Do you believe that a concurrent paradigm of machine learning could exist based on offline, private instances run within a cottage industry of small gpu clusters?
What if agi isn't a strictly power and compute thing? What if, akin to the society we exist in, conscious awareness requires information that has been subjected to time, chronologically. Data is Data to a computer. Ones and zeros. Takes up the same space.
Humans though, attach a different value, sometimes a whole mythology on top of information that is considered to have been a survivor of time immemorial. Even if it's no longer useful in its original format as it were.

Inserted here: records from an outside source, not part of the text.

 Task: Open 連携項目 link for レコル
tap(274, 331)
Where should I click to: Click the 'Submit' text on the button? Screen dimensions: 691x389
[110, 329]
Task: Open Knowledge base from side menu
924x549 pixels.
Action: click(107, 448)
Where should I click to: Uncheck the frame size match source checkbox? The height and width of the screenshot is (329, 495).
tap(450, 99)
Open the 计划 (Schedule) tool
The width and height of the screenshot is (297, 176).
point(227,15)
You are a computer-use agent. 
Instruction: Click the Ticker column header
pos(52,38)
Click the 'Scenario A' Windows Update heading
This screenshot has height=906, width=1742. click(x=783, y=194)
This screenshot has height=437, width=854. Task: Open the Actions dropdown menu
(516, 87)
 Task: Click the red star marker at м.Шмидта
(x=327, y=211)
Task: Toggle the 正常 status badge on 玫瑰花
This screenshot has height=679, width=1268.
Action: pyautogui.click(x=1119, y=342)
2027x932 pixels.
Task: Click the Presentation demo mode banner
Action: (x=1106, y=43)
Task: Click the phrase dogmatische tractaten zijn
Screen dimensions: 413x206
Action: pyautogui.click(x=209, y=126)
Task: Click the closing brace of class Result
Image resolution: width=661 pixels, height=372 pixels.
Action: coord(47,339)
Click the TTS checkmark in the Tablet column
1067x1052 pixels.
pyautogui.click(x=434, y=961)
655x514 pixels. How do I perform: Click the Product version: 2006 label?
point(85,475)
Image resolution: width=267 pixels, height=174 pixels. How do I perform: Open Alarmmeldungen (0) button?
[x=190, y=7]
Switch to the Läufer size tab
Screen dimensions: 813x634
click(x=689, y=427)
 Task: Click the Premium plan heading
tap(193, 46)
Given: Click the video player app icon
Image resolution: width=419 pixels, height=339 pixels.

I think its at least worth looking at our society's most ancient continually transmitted information with the highest fidelity to something we can identify in a scientific manner, and chronologically fix with the appropriate methods. I suspect if we look long enough, we find a pattern that resembles a firmware of conscious thought in organic processor's.
Might be fun
What does $100M to $1B of RL look like? Is it the same activities as the old RL, but performed by 10,000 people? Are they actually hiring thousands of people to do RL?
My understanding is that the RL environments are mostly synthetic, i.e., they are autograded (maybe with unit tests written by elicited AIs, or humans). So scaling RL just means making more of these environments for more problems.
Many Thanks! Yeah, the two different models for "o3" were particularly confusing.
On my tiny benchmark-ette, I kind-of saw the deterioration from o3-mini-high (feb) to o3 (apr).
https://www.astralcodexten.com/p/open-thread-366/comment/90363116 (o3-mini-high)
https://www.astralcodexten.com/p/open-thread-377/comment/109495090 (o3)
Only o3-mini-high has _ever_ gotten the s4 question
>What is an example of a molecule that has an S4 rotation-reflection axis, but neither a center of inversion nor a mirror plane?
right.
It is kind-of weird that some data from 4.5 might be being used in some of the updates to some of the other models... If I take a one dimensional view of "How close is this to a competent STEMM professional?", the GPQA Diamond scores are probably the closest approximation.
I'm still a bit skeptical of even that measure, since e.g. o1 scores higher than an expert human on GPQA Diamond, yet I'm still seeing failures on my benchmark-ette which a bright undergraduate should be able to fully answer correctly.
Oh well. Looking forward to the next releases from OpenAI, Google, Deepseek, Anthropic, and xAI.
During process of iterative distilation and amplification (IDA) and RL training wouldn't it take 10x more compute¹ for each next o series model to train?
I see agentic reasoners to scale the same ≈ way. Long horizon tasks would take more wrt time
BTW: Are you planning on next version of a more polished AI 2027?
1. As per oai: o3 took 10x FLOPs more compute compared to o1
Last one (hopefully 😂)
If GPT-5 is gonna be released for free users too, but it’s a huge model, does OpenAI just plan on eating the loss? Even with no thinking, it could be quite expensive (like how 4.5 is). And then with thinking, it could be extremely expensive.
Agree. I basically don't buy that OpenAI will actually serve it for free at high volumes, and will just eat the loss on lower volumes because its worth it long term (to drive up market share). It is maybe some evidence though for option 3, which would imply a cheaper gpt-5.
If o1-pro was a further elicited version of o1, why is it so much more expensive? You could argue profit, but I’ve seen some metrics where it does much better than o3.
Probably the 10x price difference directly reveals that its a 10x in inference compute. So just a cons@10 or similar elicitation.
On the gif, you point to a hypothetical model elicited from 4.5 that o1 was distilled from. Can you give more details about this? Was this an internal first try at reasoning? And I assume GPT-5 will be different.
Its not a new model but an elicitation, which means just using more inference-time compute to reach a higher capability level.